Domain Controller Delegation Exemptions Hide Real Risk

Overview

A domain controller's userAccountControl carries TRUSTED_FOR_DELEGATION by default, and audit tooling built to silence that expected noise often keys exclusions on OU path or naming pattern rather than actual DC identity. Once a member server lands in the same OU or matches the naming filter, unconstrained delegation on that box stops surfacing in any future BloodHound or PingCastle sweep.

At a glance

Unsafe setting
Domain controller Kerberos delegation audits are excluded by OU path or naming pattern rather than by primaryGroupID or isCriticalSystemObject.
Failure trigger
A member server is moved into the Domain Controllers OU or matches the DC naming convention, inheriting the audit exclusion meant only for real DCs.
Blast radius
Genuine unconstrained delegation on a compromised member server stops appearing in BloodHound or PingCastle sweeps with no alert or audit trail.
Recommended control
Filter delegation audits on primaryGroupID 516/521 and diff results against a stored objectGUID baseline on every run, alerting on any drift.

The Trap

Every domain controller gets the TRUSTED_FOR_DELEGATION bit (0x80000) set in userAccountControl the moment dcpromo or Install-ADDSDomainController finishes, because DC-to-DC replication, referral chasing, and several Kerberos service tickets rely on unconstrained delegation between controllers.

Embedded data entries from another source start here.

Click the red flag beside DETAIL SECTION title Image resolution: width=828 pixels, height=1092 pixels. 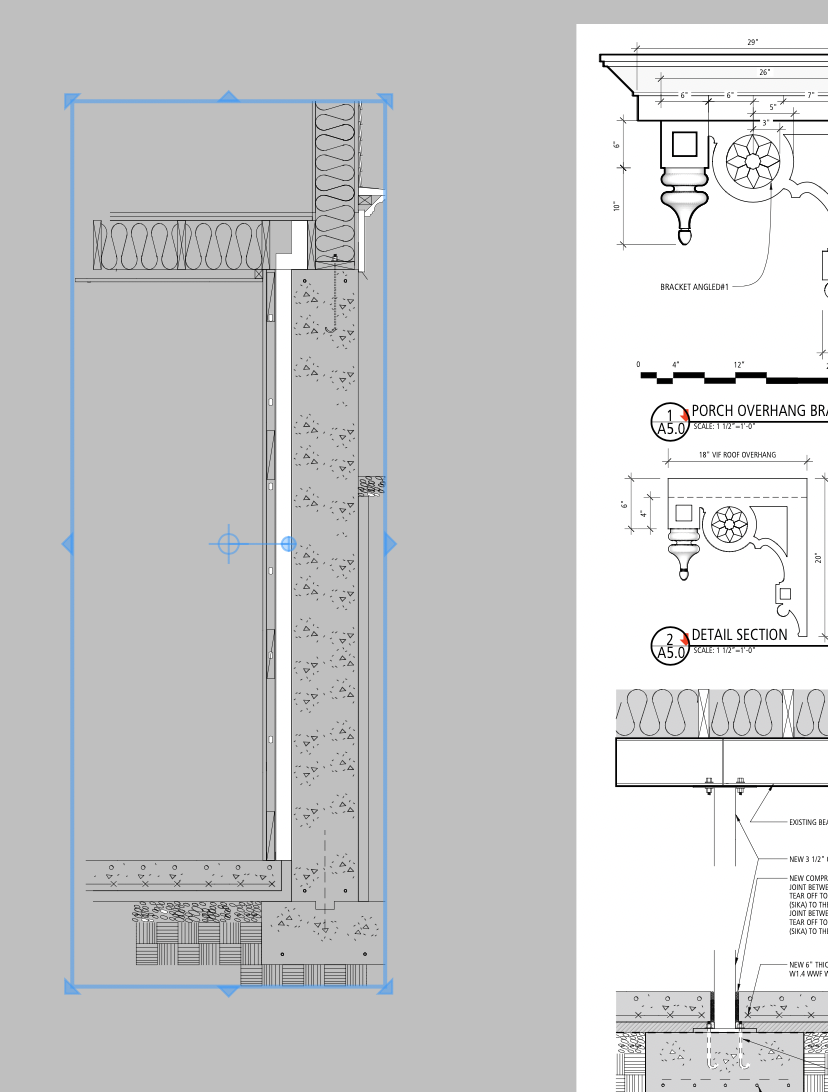[685, 637]
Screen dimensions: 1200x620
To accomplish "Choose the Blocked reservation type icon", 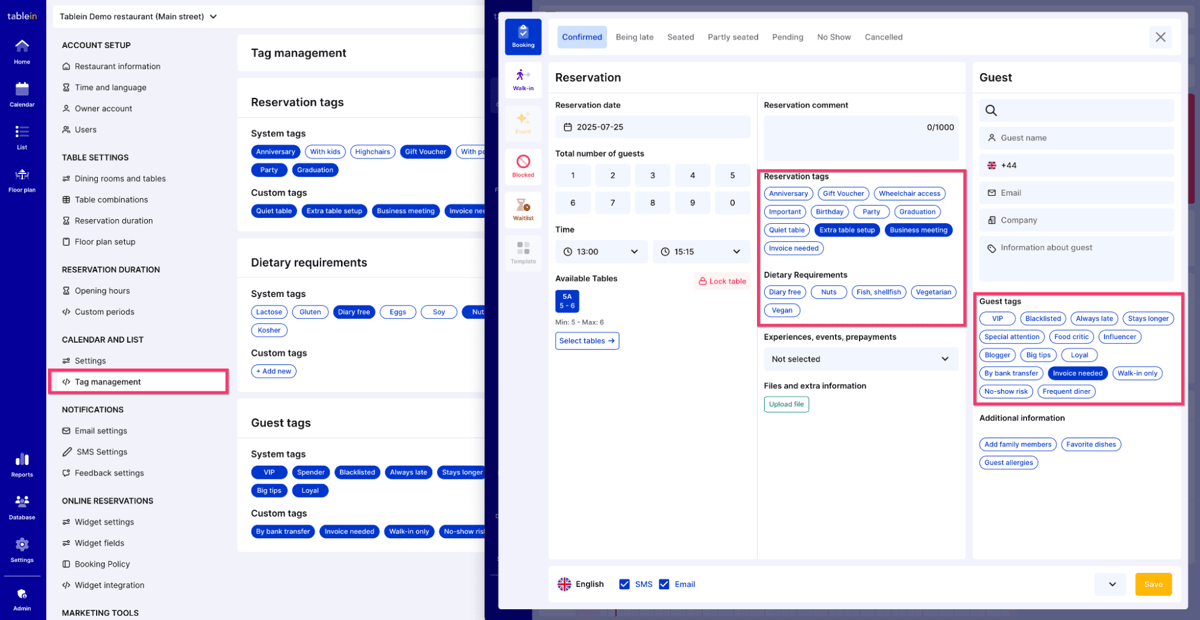I will click(x=523, y=166).
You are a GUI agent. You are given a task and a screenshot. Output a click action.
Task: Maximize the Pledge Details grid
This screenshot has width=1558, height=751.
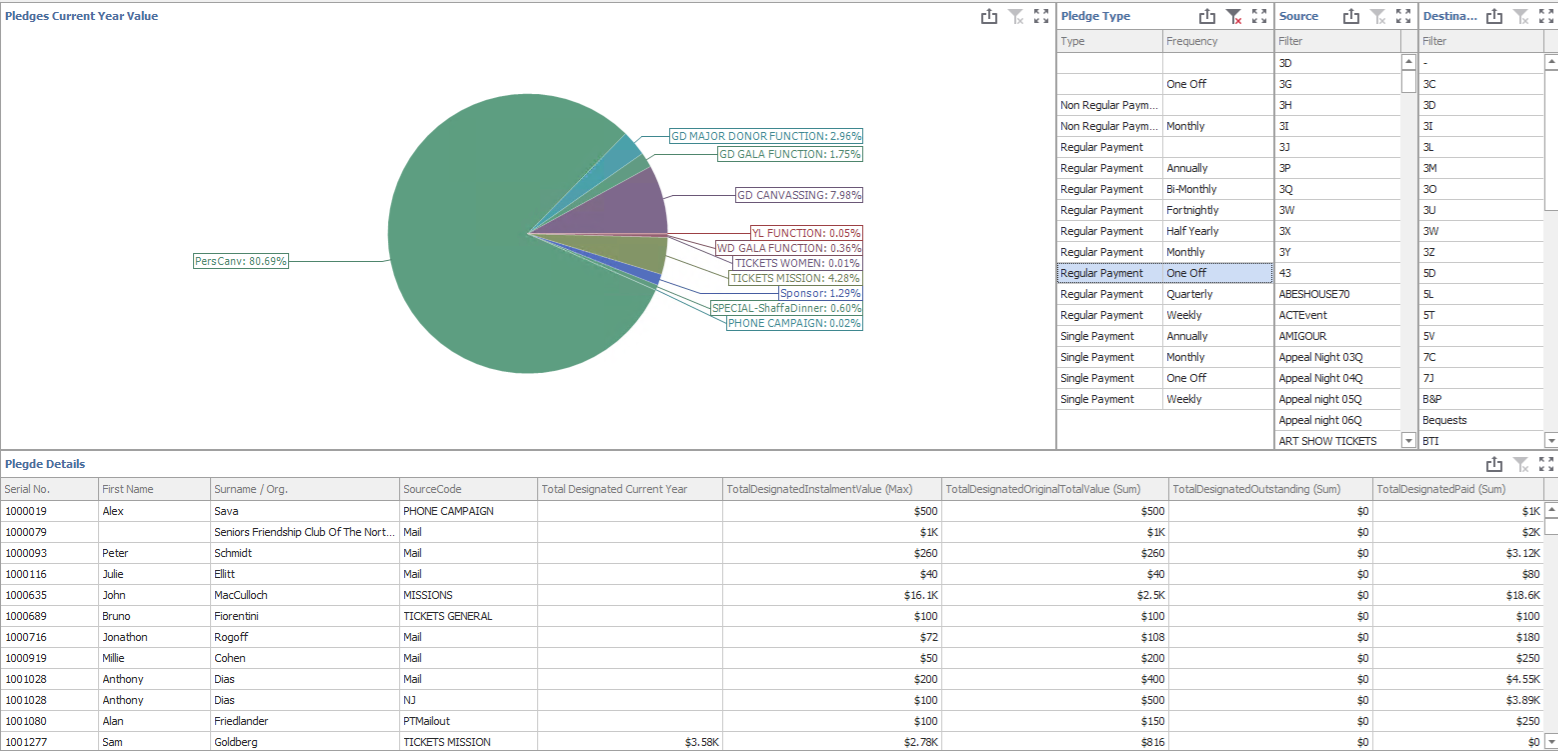1546,464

This is expected and cannot be removed without breaking authentication. The trap is what happens next, when someone builds an audit query to stop that expected finding from drowning out real ones.

The Default State

Security teams running BloodHound, PingCastle, or a custom LDAP query against (userAccountControl:1.2.840.113556.1.4.803:=524288) get one critical finding per domain controller on day one. Rather than filtering on primaryGroupID=516 or isCriticalSystemObject=TRUE, which correctly identify DCs regardless of location, the common shortcut is an OU-path exclusion such as NOT (distinguishedName -like "*OU=Domain Controllers*") or a name-pattern exclusion like NOT (name -like "DC*"). Both get pasted into the recurring audit script and forgotten.

The Blast Radius

Admins consolidating GPO scope routinely relocate print servers, backup proxies, and jump hosts into the Domain Controllers OU to inherit hardened baseline policies, or they name new build servers with a DC-prefixed convention for asset tracking. Either move now satisfies the exclusion filter written months earlier. A member server carrying real unconstrained delegation, reachable by any user with local admin who can coerce authentication from a privileged account, silently drops out of every subsequent sweep. There is no scan failure, no alert, and no audit trail showing the exemption was ever applied to that object, because the exemption logic lives inside the query itself rather than as a documented risk acceptance against a specific object GUID.

The Lead Mechanic Fix

Rewrite delegation audits to key exclusions on role, not location or naming: filter on (primaryGroupID=516 OR primaryGroupID=521) AND (userAccountControl:1.2.840.113556.1.4.803:=524288), then explicitly diff the remaining unconstrained-delegation object list against a stored objectGUID baseline of known DCs on every run: Get-ADComputer -LDAPFilter "(userAccountControl:1.2.840.113556.1.4.803:=524288)" -Properties primaryGroupID | Where-Object { $_.primaryGroupID -notin 516,521 }. Any drift against the prior baseline should page, not silently absorb into the exclusion.